Flybe, Ryanair seal deal on new Irish airline
LONDON/DUBLIN (Reuters) - British airline Flybe has agreed to create a new carrier as part of a deal with Ryanair to satisfy regulatory concerns over the Irish carrier's last-ditch bid to take over peer Aer Lingus.
The new carrier, Flybe Ireland, would receive 100 million euros (86 million pounds) and nine aircraft from Ryanair and commit to operating 43 routes for at least three years if Ryanair's Aer Lingus bid succeeds, Flybe said.
Ryanair, Europe's leading low-cost carrier, is making its third attempt to take over smaller Irish rival Aer Lingus and has been told by the European Commission it has one last chance to submit measures to prove the merger will not curb competition.
Ryanair will also provide Flybe Ireland with forward sales cash and liabilities worth around 50 million euros.
In return Flybe will pay Ryanair 1 million euros for the newly created airline.
In addition to the Flybe deal, Ryanair will pass Aer Lingus's routes from London's Gatwick Airport to British Airways, a source close to the talks said.
Flybe said on Wednesday the deal had received "irrevocable acceptances" from 64 percent of shareholders, allowing Ryanair to present it to the European Commission as a binding deal.
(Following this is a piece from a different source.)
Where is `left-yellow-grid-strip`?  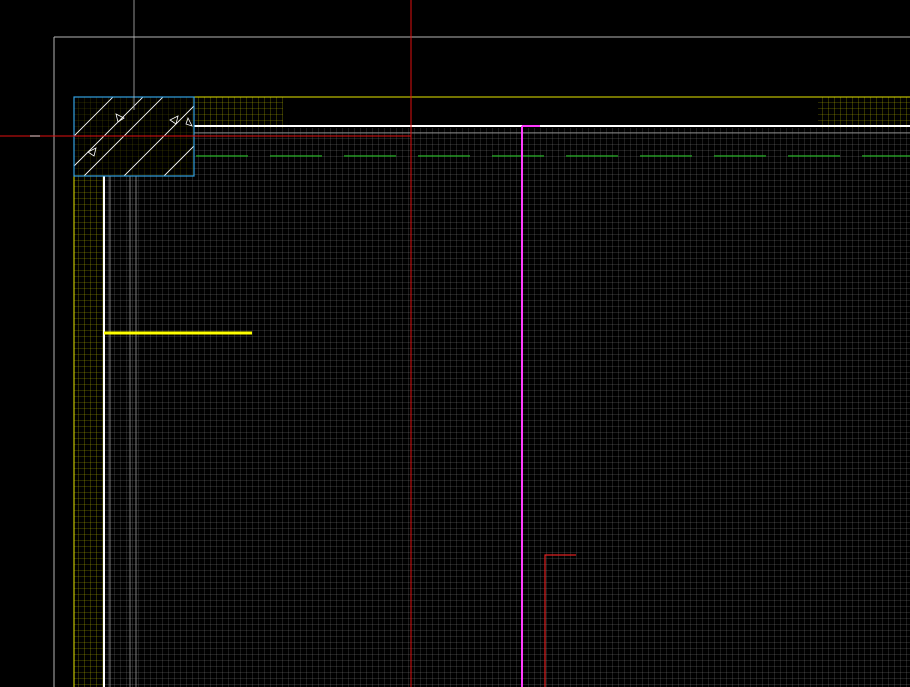
left-yellow-grid-strip is located at coordinates (89, 392).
"We are not setting up an airline in Dublin as a short-term project. This is a long-term project," Flybe Chief Executive Jim French told a conference call. "Flybe Ireland, if it goes ahead, will be a new, well-capitalized business."
A decision from the European Commission, Europe's anti-monopoly watchdog, is due by March 6.
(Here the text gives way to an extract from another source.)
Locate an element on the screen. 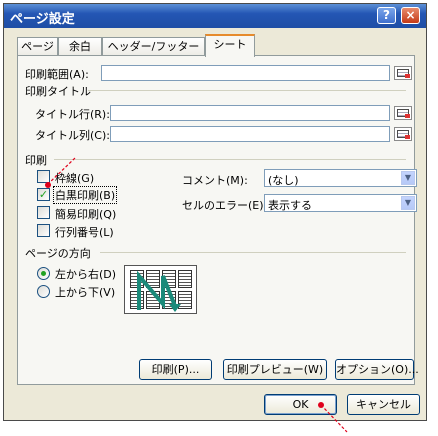  tab-sheet: シート is located at coordinates (230, 46).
"This deal is a step in the right direction but considerable issues remain," said Merrion Capital analyst David Holohan, who said the chances of EU approval of the Aer Lingus-Ryanair merger had increased significantly in recent weeks but were no higher than 40-50 percent.
Ryanair's takeover target Aer Lingus, meanwhile, said it did not expect the Flybe deal to convince the European Commission that the new airline would be capable of offering serious competition to an enlarged Ryanair.
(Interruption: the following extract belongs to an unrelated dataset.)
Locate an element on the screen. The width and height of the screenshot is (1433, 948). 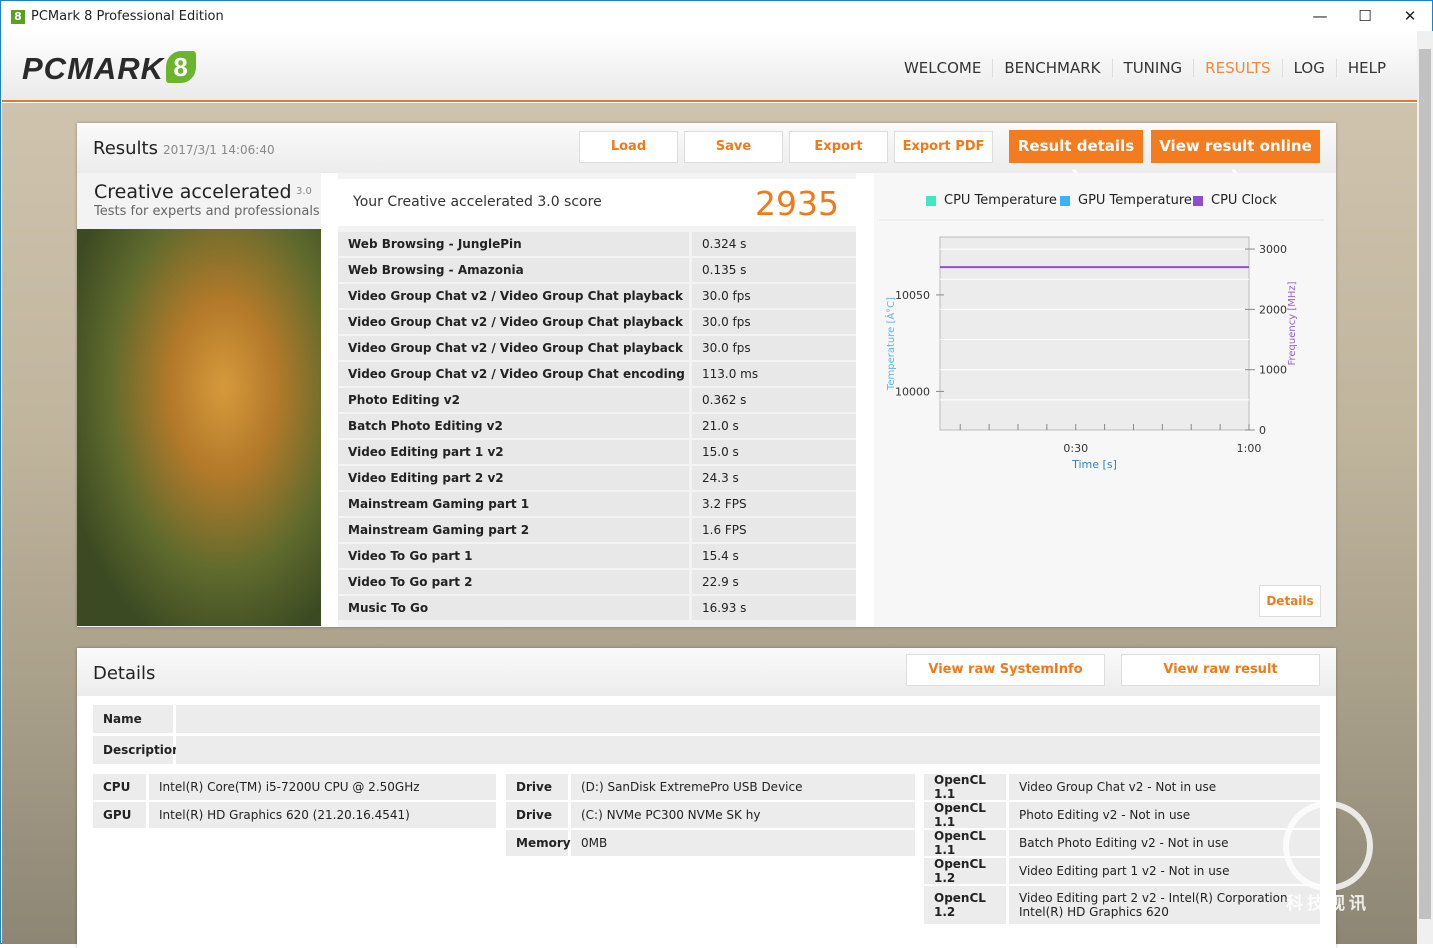
result-details-button: Result details ❯ is located at coordinates (1076, 158).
"This shady deal, where you create an artificial competitor, funded up front... is simply a joke," Aer Lingus Chief Executive Christoph Mueller told Irish state broadcaster RTE after announcing a 40 percent hike in its 2012 operating profit.
"That a weak almost bankrupt carrier is supported to take out a very strong carrier like Aer Lingus... I believe is not going to fly," he said.
Flybe said its main competitive advantage was the ability to introduce high-frequency routes with small planes carrying less than half the 190 carried on Ryanair's Boeing 737s.
Ryanair agreed to give Flybe the right to use the Aer Lingus brand for three years to allay European Commission concerns of Flybe's poor brand recognition in Ireland, he said. If the merger went ahead, Ryanair could also use the Aer Lingus brand for some routes, French said.
Aer Lingus shares have climbed from 1.10 euros at the start of January to 1.30 euros, the level of the Ryanair bid.
Shares in Flybe, which have shed about a third of their value in the last year amid profit warnings and lay-offs, were 20 percent up at 53.7 pence by 11.10 a.m. British Time.